Small pilots suggest what that could look like. A home-based palliative program in Busan reported better quality of life and lower depression among terminal patients. Scaling such models requires payment, training and workforce changes.
“Countries like the United Kingdom, Canada and Australia have made palliative care a core component of their health systems,” he said. “Korea is starting to move in that direction, but there is still a significant gap between need and availability.”
WHO collaboration and global standards
From Geneva, he is helping build standards meant to make quality visible. The WHO effort, supported in part by funding from the Korea, shifts attention from buildings and ratios to rights, relationships and outcomes such as autonomy, communication, safety, function and social participation.
The aim is practical: a reference that countries at different income levels can adapt, with indicators that guide policy, training and accountability. In 2023, WHO and Korea’s National Health Insurance Service (NHIS) convened a regional forum on aging and long-term care in Seoul to compare approaches on workforce, quality monitoring and community models.
“There’s interest in deeper collaboration,” Jang said, particularly on shared tools, training frameworks and measurement with other rapidly ageing countries in the region.
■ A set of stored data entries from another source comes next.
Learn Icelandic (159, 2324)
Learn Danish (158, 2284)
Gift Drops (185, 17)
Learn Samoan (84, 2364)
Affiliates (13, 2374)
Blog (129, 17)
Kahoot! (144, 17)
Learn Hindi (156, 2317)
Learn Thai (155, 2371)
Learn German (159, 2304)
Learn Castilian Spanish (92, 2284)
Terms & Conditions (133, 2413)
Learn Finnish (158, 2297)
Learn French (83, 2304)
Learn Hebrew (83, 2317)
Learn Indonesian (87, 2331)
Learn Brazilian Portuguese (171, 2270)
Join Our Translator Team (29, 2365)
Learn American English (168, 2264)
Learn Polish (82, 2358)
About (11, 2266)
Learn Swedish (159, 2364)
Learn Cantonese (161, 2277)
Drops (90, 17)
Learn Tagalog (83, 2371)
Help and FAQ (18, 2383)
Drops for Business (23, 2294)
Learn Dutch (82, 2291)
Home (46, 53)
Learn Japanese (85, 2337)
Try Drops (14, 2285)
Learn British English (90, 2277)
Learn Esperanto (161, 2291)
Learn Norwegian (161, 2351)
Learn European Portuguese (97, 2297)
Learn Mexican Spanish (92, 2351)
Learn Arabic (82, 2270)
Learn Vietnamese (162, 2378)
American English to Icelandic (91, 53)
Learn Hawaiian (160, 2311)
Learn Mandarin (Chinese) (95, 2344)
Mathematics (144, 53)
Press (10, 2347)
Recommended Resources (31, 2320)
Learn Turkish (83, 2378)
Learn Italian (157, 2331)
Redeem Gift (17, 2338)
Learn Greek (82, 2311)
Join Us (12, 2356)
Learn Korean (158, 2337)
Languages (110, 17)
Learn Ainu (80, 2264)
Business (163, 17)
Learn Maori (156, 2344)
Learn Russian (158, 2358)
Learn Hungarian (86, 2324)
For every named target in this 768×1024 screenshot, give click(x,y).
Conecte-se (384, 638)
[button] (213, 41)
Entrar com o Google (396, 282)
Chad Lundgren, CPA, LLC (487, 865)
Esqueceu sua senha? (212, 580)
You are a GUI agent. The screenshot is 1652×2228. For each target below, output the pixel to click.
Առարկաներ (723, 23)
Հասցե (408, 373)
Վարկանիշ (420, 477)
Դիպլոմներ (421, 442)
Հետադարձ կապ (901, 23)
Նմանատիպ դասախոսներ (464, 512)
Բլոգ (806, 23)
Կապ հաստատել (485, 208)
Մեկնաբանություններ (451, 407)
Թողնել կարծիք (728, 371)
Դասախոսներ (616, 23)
He is careful not to cast this as a fight between safety and independence. The aim, he says, is both. “More beds is not the future,” Jang said. “The future is about whether the care we provide, wherever it is delivered, supports people to live with dignity, maintain connection and make meaningful choices until the end of their lives.”
Korea is positioned to lead if it chooses to. The country moved from building capacity to maintaining it in record time. The next step is deciding what to measure and reward.
“Korea has always been able to move quickly when there is political will,” he said. “The question is whether we can apply that same energy to the harder work of transformation.”
No country, he adds, has fully solved the balance between public responsibility and family care. “No country has solved it completely,” he said. “But the systems that work best are the ones that recognize care as a shared responsibility, not something left to families alone and not something entirely delegated to institutions.”
The infrastructure is largely in place and the law is on the books. What comes next is slower: valuing care as a profession, measuring what matters and trusting local teams to deliver.